As the winter and Christmas season begins, snow days become a common conversation at Malvern.
Everyone loves snuggling up with a good blanket and some hot cocoa to enjoy your free days off of school because of Mother Nature, but does aging affect our snow day fun?
After doing extensive research over the past 16 years I’ve been on this planet, I think I’ve got a firm grasp of what snow days become as we get older. Nobody wants to admit it, but as we get older snow days do more harm than they do good.
When you’re just a little friar, you spend the maximum amount of time sledding on the huge hills down the street from your house. You run outside in the nine inches of snow up to your knees and begin to build one of your trusty snowmen. Only good times can be seen at this stage.
Well as soon as you become an able-bodied child, your parents waste no time putting you to work with the snow shovel. You may be young, but you’re in for a world of hurt after countless years of shoveling the driveway. Nobody likes doing it and you try to argue with your parents that you don’t even drive yet, so why do you need the driveway cleared anyways, am I right?
I think our parents use snow days as an excuse to get us to do more work for them. They confuse snow days for more work days instead of more fun days. Snow days are meant to be a way to get away from our homework, not to come home and be smacked in the face with a shovel.
I also am a strong believer that teachers make this mistake too by assigning either: a) more work in preparation of a snow day or b) more work on the day we get back to makeup for the snow day.
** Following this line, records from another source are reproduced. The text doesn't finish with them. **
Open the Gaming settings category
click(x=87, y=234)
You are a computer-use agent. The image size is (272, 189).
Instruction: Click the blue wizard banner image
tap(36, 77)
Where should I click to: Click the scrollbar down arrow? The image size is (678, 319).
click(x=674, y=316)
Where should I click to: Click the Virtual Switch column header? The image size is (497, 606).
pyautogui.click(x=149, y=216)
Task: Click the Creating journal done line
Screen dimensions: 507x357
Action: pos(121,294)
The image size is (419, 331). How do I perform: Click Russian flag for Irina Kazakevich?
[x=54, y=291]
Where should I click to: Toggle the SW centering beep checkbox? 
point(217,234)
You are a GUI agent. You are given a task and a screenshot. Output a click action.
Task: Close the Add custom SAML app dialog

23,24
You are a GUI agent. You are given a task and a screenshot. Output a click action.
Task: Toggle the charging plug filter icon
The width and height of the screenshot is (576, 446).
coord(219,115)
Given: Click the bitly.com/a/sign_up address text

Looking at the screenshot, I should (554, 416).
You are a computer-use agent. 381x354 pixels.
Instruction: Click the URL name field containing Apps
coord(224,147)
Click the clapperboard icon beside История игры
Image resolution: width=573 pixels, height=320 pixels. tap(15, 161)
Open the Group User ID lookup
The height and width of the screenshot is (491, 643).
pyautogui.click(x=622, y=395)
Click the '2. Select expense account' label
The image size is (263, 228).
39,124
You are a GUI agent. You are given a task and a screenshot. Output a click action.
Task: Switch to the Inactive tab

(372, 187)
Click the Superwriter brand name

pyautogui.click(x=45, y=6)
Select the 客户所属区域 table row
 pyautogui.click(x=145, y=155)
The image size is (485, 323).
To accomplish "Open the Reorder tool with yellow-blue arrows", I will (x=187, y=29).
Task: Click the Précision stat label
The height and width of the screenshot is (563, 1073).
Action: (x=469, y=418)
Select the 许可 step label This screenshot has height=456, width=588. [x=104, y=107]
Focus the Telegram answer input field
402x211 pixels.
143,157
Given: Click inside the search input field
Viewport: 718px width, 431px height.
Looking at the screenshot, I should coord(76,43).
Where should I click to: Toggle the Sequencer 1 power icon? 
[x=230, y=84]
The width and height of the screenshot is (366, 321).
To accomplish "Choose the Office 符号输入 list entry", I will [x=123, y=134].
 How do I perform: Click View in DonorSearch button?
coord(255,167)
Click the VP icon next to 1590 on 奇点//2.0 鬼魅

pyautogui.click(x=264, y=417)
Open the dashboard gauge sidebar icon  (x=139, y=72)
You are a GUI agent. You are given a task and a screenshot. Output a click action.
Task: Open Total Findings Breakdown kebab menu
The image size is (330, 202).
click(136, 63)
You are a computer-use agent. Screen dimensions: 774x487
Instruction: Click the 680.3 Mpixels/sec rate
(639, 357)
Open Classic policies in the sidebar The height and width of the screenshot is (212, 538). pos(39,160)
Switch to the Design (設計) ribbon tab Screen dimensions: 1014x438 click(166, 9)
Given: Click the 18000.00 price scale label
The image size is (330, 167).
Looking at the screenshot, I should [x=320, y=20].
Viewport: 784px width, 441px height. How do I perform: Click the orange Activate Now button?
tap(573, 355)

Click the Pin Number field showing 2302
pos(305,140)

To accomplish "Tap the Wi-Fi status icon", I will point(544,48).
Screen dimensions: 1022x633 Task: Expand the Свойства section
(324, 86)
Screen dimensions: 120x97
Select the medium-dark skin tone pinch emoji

We get that we may be getting behind on work, but that is perfectly fine in my opinion. It just means we get to watch you guys struggle trying to get us caught up minus the extra work. When our teachers get really disorganized, it gives us at least a 30% chance that they’ll forget to give us a quiz or ask for homework on the given date.
Sounds like a pretty good statistic to me if I say so myself. I think just about every student would prefer to be behind on work than get double the work. Procrastination is a students best friend.
I only have a few pieces of advice to try and combat these actions taken by our superiors so use them sparingly.
The first piece of advice is to try and convince your teachers that you won’t have a snow day. Using this technique, they will believe they have another day to do work when in reality they will be left hopeless while you are home shredding hills.
My second tactic is to try and milk some cash from your parents. If you’re good at something, never do it for free. They want you to shovel the driveway? Not without a cash settlement.
Ask for small sums first to help build the initial trust that you can do a good job. Then ask for a raise when you throw in the “I’ll scrape the ice off the cars too” tactic.
These techniques have served me well in the past and I hope they do the same for yourself and I this coming snow season.